There are between 400 and 500 species in the viola family. The sweet violet, while lacking the dark mystery and beauty of its cousin Bowles black, was associated with Aphrodite and became a symbol of both Athens and fertility, which evolved into a Scots tradition of violets being presented to brides on their wedding day in the Athens of the North. The Bonapartes chose the violet as their floral emblem, and it was Empress Marie Louise who established the violet industry in Parma after her separation from Napoleon. They are famously easy to grow and spring up in wild woods, suburban gardens and even terracotta pots from late winter through to early spring in Britain.

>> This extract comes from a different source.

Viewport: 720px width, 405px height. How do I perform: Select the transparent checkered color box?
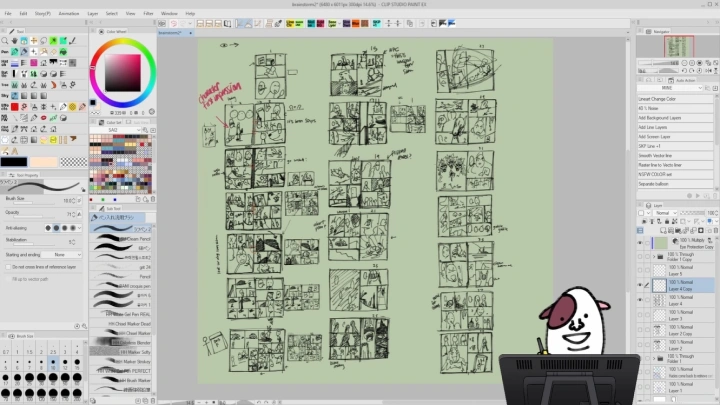pos(72,162)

One of the most famous literary violas appears in Wordsworth’s poem ‘She Dwelt among the Untrodden Ways’. At the centre

of this evasive articulation of grief are the lines where its subject, Lucy, is translated into: ‘A violet by a mossy stone/ Half hidden from the eye!’

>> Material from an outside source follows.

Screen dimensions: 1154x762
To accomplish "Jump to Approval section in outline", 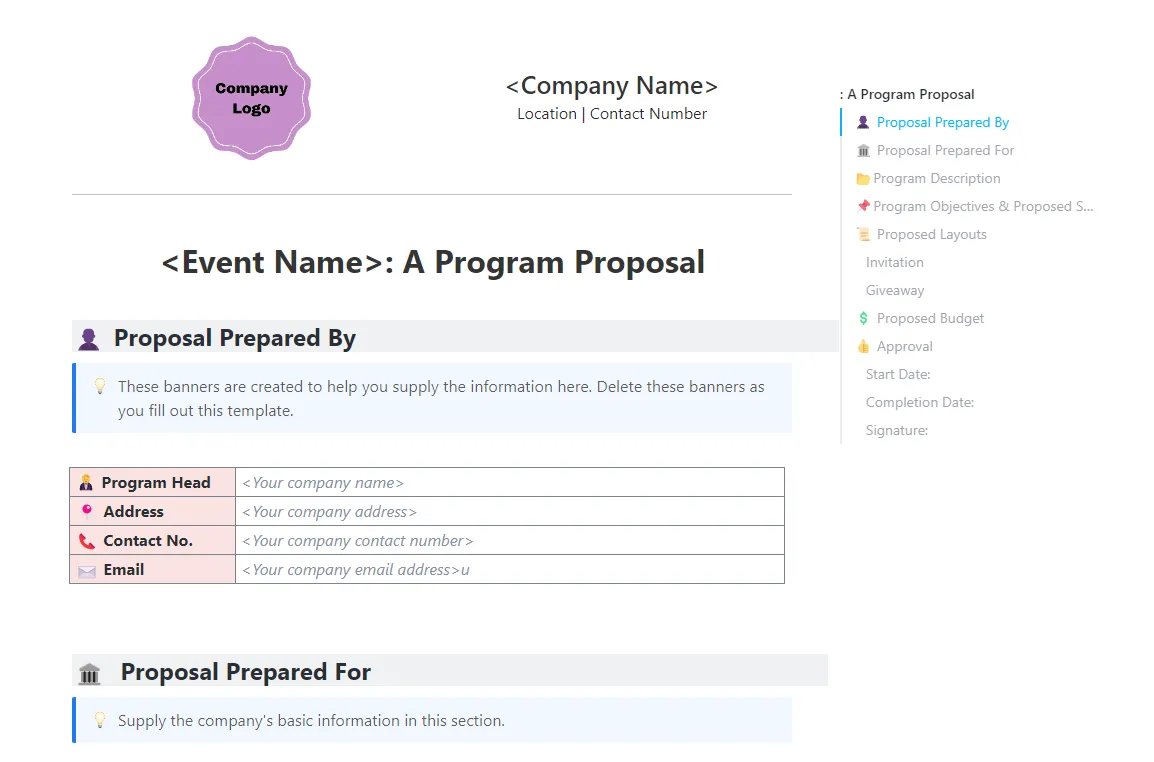I will pos(904,346).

Violets come into their own at Easter; purple is, after all, the colour used to symbolise suffering in the Church. It used to be said that these bold flowers grew up straight until the shadow of the Cross fell upon them and caused them to bow their heads in sorrow.

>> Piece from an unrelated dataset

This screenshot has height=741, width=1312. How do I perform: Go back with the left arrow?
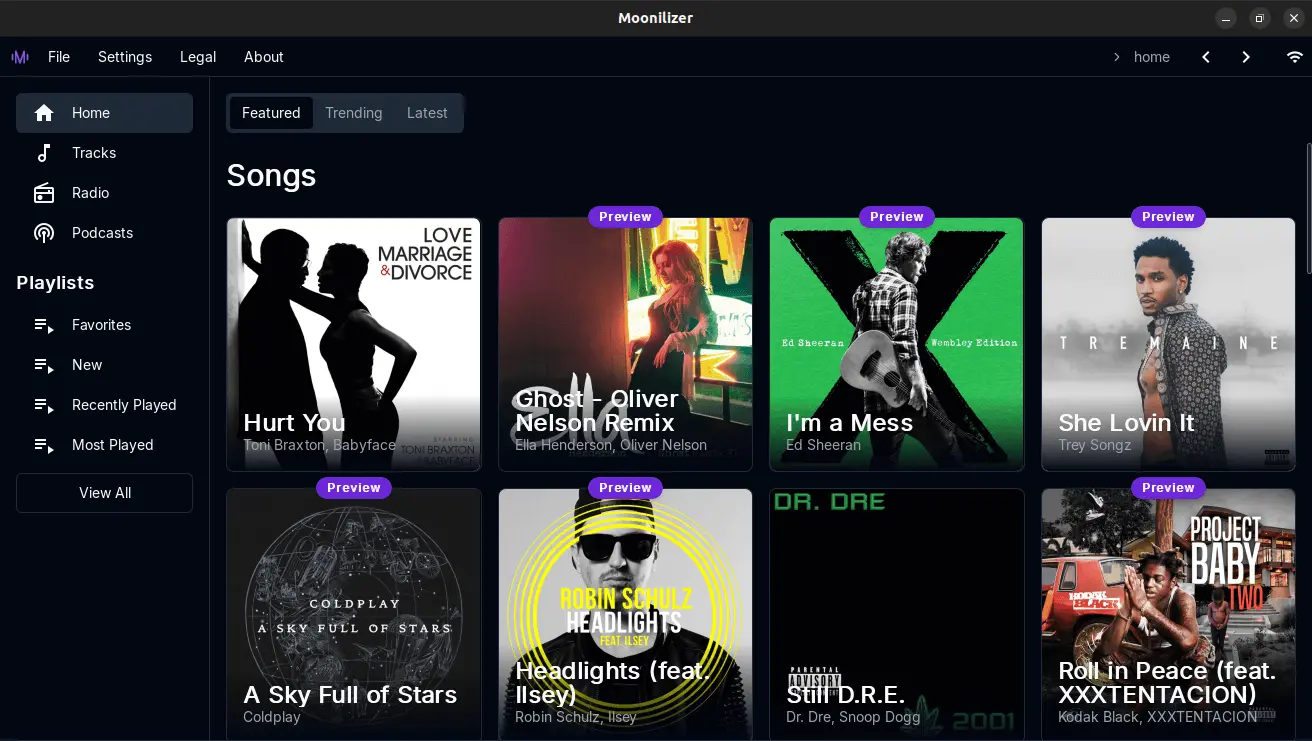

Yet violets are perhaps more readily thought of as a sweeter pleasure. The Viola odorata has been used in kitchens for hundreds of years. In the 18th century, violets would most commonly be found as a dressing for roast veal. American food writer M.F.K. Fisher thought a salad of ‘satiny white endive with large heavily scented Parma violets scattered through it’, that appeared in The Pleasures of the Table by the botanist George Ellwanger, would be ‘the most exquisite dish’. The reality was a disappointment.

The petals can be candied or infused into creams, which are particularly good as chocolates. Fortnum & Mason started selling violet creams in the 1920s. For aficionados of a certain sort of sweet, the flavour of violets reaches its finest expression in the Parma Violet. Named after the violet that is reputed to have the most beautiful scent, this sweet was first produced by British confectioners Swizzels Matlow in 1946. Slightly tragically, a survey by an online sweet retailer found that Parma Violets were the most hated sweet in the country.

If any of those Parma Violet critics were looking for validation for their disdain, they need look no further than Ian Fleming. James Bond’s nemesis Blofeld is revealed, in chapter six of Thunderball, titled ‘The Man with the Violet Breath’, to ‘sweeten his breath’ with ‘violet-scented’ cachous. There is no attempt to hide the derision for such florid deception, though it comes alongside Blofeld’s ‘very beautiful sonorous voice’. But then, as Farrer and Wordsworth saw, violets have always contained both great beauty and something more fearful.